During their residency, Dasha and Marie want to make the concept of energy and the contemporary issues surrounding its storage more tangible.
Through an interactive installation that runs counter to Tesla's Gigafactories - giant battery factories for its electric vehicles - the artists are proposing a radical opposition not only to the massively extractivist production of lithium batteries by Big Techs, but more broadly to the use of finite resources.
Through a participatory process of collecting and experimenting with used batteries, they aim to engage the public in a discussion about energy autonomy, degrowth, the commons and the importance of public transport, at a time of global environmental crises.

Dasha Ilina

Dasha Ilina is a Russian techno-critical artist based in Paris, France. Through the employment of low-tech and DIY approaches, her work questions the desire to incorporate modern technology into our daily lives by highlighting the implications of actually doing so. Her practice engages the public in order to facilitate a space for the development of critical thought regarding social imperatives for care of oneself and others, privacy in the digital age, and the reflexive contemporary urge to turn to technology for answers. She is the founder of the Center for Technological Pain, a project that proposes DIY solutions to health problems caused by digital technologies for which she has received an Honorary Mention at Ars Electronica. Her project Technosommeil is in the collection of digital art works of the Département Val-de-Marne (Mallapixels). Ilina’s work has been exhibited at institutions such as Centre Pompidou (FR), MU Artspace (NL), Gaîté Lyrique (FR), Hartware Medienkunstverein Dortmund (DE), NeMe (CY), ISEA 2023 (FR) as well as various talks, workshops, and performances held internationnally.

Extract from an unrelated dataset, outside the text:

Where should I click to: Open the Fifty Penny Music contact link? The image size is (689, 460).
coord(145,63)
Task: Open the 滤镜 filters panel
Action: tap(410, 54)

She is also the co-director of NØ SCHOOL, a summer school that focuses on critical research around the social and environmental impacts of information and communication technologies.

Marie Verdeil

Marie Verdeil (she/her) is a french designer based in Brussels, Belgium. Its cross-disciplinary projects - websites, teaching guides, installations, publications, tools, etc. - claim an autonomous, transparent, eco-conscious and critical approach to technology. Since graduating from the Design Academy of Eindhoven (NL, 2022), she approaches design as a means of (re)thinking everyday imaginaries that reveal and align with planetary limits.
Marie works closely with Low-tech Magazine, an alternative, techno-critical medium. She is responsible for the visual direction of the magazine (graphics, illustrations, documentation). Together with Kris De Decker, they design low-tech prototypes, draw up self-build guides and co-host workshops that encourage us to question our relationship with energy through practice, hacking and subversion.
She has worked with various European institutions in a variety of formats: round-table discussions, presentations, practical workshops, residencies (FabLab Barcelona (ES), Gentler Futures Festival (PO), Fiber Festival (NL), Het Nieuwe Instituut (NL), etc.).